In O’Neill v General Motors of Canada Ltd., 2013 ONSC 4654, a motion for partial summary judgment was granted in a class action by retired employees of GM after their health care and life insurance benefits were substantially reduced to offset GM’s financial difficulties. Just prior to the scheduled trial of an appeal and cross-appeal in June 2014, the parties settled the matter in its entirety. The proposed settlement required GM to establish a $9 million fund for past life and health claims and to restore most of the class members’ health and life insurance benefits effective September 1, 2014. It secured compensation for all 3200 class members, despite the fact that the claims of some members were less certain that others. On August 27, 2014, the settlement was approved by an Ontario court in O’Neill v General Motors of Canada, 2014 ONSC 4742 on the basis that it provided a real and immediate benefit to class members in terms of the compensation provided and the avoidance of further appeal proceedings.

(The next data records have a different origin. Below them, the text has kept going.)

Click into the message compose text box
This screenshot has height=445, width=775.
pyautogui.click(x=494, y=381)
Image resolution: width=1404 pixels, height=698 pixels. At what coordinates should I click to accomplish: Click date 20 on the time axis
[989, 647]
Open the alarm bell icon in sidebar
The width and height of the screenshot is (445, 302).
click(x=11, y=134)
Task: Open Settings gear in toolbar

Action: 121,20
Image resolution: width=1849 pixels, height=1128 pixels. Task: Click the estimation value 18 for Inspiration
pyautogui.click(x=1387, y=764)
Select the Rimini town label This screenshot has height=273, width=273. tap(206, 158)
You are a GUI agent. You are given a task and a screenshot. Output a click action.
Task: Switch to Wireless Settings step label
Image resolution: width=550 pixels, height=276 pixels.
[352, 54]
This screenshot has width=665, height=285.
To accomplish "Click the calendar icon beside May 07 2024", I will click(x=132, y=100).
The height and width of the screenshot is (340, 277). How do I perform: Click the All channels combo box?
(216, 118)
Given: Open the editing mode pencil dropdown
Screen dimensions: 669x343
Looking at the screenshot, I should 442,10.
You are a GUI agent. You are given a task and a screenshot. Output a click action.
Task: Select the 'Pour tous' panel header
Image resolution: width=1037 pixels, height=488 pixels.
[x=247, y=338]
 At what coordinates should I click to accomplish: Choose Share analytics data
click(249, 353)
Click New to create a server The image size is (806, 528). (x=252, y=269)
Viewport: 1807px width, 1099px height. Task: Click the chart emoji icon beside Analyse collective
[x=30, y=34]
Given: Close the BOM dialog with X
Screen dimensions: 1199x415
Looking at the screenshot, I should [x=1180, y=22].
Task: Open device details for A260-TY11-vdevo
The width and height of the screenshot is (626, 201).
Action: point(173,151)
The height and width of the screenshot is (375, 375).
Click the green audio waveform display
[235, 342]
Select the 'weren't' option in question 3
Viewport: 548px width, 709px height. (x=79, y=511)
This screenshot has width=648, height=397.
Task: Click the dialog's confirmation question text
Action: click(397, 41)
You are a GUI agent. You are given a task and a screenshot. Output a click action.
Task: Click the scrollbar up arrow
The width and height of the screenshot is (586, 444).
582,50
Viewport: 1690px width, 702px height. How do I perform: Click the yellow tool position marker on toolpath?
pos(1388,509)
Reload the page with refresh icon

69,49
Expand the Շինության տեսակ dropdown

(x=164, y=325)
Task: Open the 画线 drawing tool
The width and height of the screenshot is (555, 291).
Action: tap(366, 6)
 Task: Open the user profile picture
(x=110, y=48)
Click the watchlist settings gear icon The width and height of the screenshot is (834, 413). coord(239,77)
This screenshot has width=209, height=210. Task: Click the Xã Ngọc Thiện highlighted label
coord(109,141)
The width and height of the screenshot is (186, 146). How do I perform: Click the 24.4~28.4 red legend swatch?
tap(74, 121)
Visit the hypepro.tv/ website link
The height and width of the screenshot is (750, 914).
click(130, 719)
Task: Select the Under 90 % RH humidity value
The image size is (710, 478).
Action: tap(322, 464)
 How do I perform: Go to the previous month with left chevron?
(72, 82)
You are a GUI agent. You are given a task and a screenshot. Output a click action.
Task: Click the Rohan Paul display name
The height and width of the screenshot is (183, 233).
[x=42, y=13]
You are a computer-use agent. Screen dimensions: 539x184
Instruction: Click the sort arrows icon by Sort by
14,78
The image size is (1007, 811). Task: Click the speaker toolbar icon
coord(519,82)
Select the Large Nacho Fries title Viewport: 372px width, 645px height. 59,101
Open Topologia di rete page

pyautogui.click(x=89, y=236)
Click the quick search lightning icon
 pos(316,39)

In Scott v. Canada (Attorney General), 2013 BCSC 1651, a British Columbia judge allowed a proposed class action to proceed over the objections of the federal Attorney General that it disclosed no reasonable cause of action. The action claimed that members and former members of the Canadian Forces injured in the course of duty had been provided with inadequate support and had suffered discrimination with respect to their benefits and compensation under the government’s New Veterans Charter. The Attorney General appealed the denial of its motion to strike out the claim. Its appeal was set down for hearing by the British Columbia Court of Appeal on December 3, 2014.